◆ **Directions for this task**
How do the lines below between the ones holding "[España] (173, 2493)" and "[Србија] (213, 2493)", inclusive, read? Give them again exactly, with no other lines.

◆ **Supplied records**
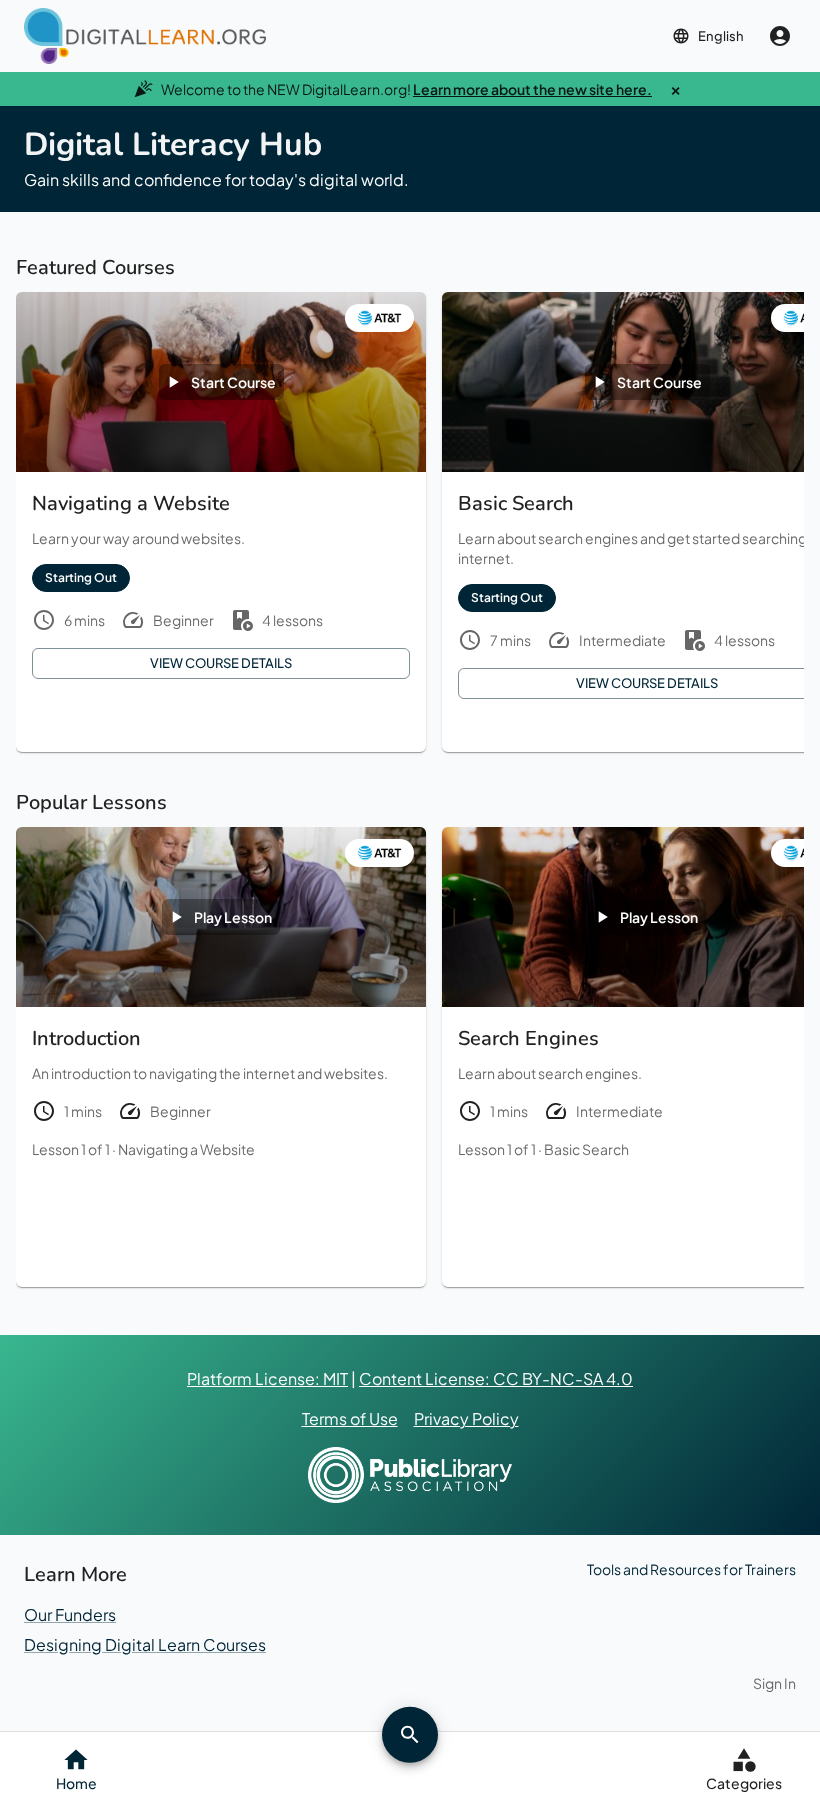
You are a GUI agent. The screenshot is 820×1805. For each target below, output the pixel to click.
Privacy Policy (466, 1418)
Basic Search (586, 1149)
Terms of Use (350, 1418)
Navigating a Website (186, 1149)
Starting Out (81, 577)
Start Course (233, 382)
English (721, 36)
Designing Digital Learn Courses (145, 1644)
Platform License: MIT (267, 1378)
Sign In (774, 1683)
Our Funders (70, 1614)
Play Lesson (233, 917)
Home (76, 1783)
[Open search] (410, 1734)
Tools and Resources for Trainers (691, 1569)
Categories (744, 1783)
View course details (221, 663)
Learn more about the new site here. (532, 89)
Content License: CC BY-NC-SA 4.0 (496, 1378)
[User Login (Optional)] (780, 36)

* * *

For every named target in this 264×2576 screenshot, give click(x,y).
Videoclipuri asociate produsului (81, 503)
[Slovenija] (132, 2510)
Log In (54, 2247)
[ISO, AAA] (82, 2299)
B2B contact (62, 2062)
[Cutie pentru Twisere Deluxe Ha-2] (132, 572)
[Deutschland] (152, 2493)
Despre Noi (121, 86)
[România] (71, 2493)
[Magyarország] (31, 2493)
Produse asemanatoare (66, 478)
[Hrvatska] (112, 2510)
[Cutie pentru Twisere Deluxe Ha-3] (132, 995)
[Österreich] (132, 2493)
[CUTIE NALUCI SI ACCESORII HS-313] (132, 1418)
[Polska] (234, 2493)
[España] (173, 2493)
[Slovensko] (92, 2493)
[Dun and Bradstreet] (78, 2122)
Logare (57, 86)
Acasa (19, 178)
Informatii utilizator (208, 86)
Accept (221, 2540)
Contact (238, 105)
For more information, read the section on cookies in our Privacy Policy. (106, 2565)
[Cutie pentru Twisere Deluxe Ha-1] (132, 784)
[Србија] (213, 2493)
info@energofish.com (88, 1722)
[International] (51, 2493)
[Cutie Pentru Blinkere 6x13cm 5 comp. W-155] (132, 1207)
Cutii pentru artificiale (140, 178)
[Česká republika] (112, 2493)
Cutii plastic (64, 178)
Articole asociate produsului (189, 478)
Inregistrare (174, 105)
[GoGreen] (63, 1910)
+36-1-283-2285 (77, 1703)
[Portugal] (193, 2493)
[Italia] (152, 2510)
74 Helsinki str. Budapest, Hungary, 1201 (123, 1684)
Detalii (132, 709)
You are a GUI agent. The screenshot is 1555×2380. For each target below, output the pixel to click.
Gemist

◆ **Solution to this task**
[España] (173, 2493)
[Slovensko] (92, 2493)
[Dun and Bradstreet] (78, 2122)
Logare (57, 86)
Acasa (19, 178)
Informatii utilizator (208, 86)
Accept (221, 2540)
Contact (238, 105)
For more information, read the section on cookies in our Privacy Policy. (106, 2565)
[Cutie pentru Twisere Deluxe Ha-1] (132, 784)
[Србија] (213, 2493)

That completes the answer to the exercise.